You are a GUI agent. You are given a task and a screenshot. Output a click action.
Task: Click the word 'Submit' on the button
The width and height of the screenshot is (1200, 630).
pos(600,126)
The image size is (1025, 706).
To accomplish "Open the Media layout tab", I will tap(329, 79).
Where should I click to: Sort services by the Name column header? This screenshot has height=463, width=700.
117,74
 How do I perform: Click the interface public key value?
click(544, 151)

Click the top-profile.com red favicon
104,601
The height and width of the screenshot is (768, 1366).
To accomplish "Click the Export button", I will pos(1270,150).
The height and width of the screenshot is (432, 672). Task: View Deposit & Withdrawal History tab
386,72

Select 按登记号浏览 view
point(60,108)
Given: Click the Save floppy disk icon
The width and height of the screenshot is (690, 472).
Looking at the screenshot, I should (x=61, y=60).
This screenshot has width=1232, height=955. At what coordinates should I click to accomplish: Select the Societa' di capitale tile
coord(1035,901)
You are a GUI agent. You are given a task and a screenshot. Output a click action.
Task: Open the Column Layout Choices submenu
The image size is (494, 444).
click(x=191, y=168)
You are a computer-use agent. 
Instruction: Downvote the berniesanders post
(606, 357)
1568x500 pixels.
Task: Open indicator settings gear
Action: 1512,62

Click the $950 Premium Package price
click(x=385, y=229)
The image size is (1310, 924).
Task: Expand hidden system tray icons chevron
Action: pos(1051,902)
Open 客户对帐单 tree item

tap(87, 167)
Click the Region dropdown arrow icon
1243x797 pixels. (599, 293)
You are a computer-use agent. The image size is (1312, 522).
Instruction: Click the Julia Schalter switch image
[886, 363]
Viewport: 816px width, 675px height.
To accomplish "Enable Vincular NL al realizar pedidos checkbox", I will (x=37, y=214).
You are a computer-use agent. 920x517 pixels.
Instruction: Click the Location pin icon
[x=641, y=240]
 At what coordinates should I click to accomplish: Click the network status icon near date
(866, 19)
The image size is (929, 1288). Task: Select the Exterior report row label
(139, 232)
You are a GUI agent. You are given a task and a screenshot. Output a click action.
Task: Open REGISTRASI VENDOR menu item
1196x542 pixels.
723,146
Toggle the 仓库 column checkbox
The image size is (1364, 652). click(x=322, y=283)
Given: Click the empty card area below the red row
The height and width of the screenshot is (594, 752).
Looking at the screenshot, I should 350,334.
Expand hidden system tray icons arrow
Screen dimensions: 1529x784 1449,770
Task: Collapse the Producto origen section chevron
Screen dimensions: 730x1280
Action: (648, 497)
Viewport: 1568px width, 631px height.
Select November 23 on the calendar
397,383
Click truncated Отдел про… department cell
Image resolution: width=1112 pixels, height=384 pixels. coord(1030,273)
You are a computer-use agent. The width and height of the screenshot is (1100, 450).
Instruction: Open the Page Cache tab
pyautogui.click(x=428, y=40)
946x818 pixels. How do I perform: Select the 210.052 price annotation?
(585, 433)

About this exercise |
Go through the data above and transcribe every entry exactly.

Response to this exercise |
You are a GUI agent. You are given a task and a screenshot. Output a click action.
Task: Click the word 'Submit' on the button
The width and height of the screenshot is (1200, 630).
pos(600,126)
The image size is (1025, 706).
To accomplish "Open the Media layout tab", I will tap(329, 79).
Where should I click to: Sort services by the Name column header? This screenshot has height=463, width=700.
117,74
 How do I perform: Click the interface public key value?
click(544, 151)

Click the top-profile.com red favicon
104,601
The height and width of the screenshot is (768, 1366).
To accomplish "Click the Export button", I will pos(1270,150).
The height and width of the screenshot is (432, 672). Task: View Deposit & Withdrawal History tab
386,72

Select 按登记号浏览 view
point(60,108)
Given: Click the Save floppy disk icon
The width and height of the screenshot is (690, 472).
Looking at the screenshot, I should (x=61, y=60).
This screenshot has width=1232, height=955. At what coordinates should I click to accomplish: Select the Societa' di capitale tile
coord(1035,901)
You are a GUI agent. You are given a task and a screenshot. Output a click action.
Task: Open the Column Layout Choices submenu
The image size is (494, 444).
click(x=191, y=168)
You are a computer-use agent. 
Instruction: Downvote the berniesanders post
(606, 357)
1568x500 pixels.
Task: Open indicator settings gear
Action: 1512,62

Click the $950 Premium Package price
click(x=385, y=229)
The image size is (1310, 924).
Task: Expand hidden system tray icons chevron
Action: pos(1051,902)
Open 客户对帐单 tree item

tap(87, 167)
Click the Region dropdown arrow icon
1243x797 pixels. (599, 293)
You are a computer-use agent. The image size is (1312, 522).
Instruction: Click the Julia Schalter switch image
[886, 363]
Viewport: 816px width, 675px height.
To accomplish "Enable Vincular NL al realizar pedidos checkbox", I will (x=37, y=214).
You are a computer-use agent. 920x517 pixels.
Instruction: Click the Location pin icon
[x=641, y=240]
 At what coordinates should I click to accomplish: Click the network status icon near date
(866, 19)
The image size is (929, 1288). Task: Select the Exterior report row label
(139, 232)
You are a GUI agent. You are given a task and a screenshot. Output a click action.
Task: Open REGISTRASI VENDOR menu item
1196x542 pixels.
723,146
Toggle the 仓库 column checkbox
The image size is (1364, 652). click(x=322, y=283)
Given: Click the empty card area below the red row
The height and width of the screenshot is (594, 752).
Looking at the screenshot, I should 350,334.
Expand hidden system tray icons arrow
Screen dimensions: 1529x784 1449,770
Task: Collapse the Producto origen section chevron
Screen dimensions: 730x1280
Action: (648, 497)
Viewport: 1568px width, 631px height.
Select November 23 on the calendar
397,383
Click truncated Отдел про… department cell
Image resolution: width=1112 pixels, height=384 pixels. coord(1030,273)
You are a computer-use agent. The width and height of the screenshot is (1100, 450).
Instruction: Open the Page Cache tab
pyautogui.click(x=428, y=40)
946x818 pixels. How do I perform: Select the 210.052 price annotation?
(585, 433)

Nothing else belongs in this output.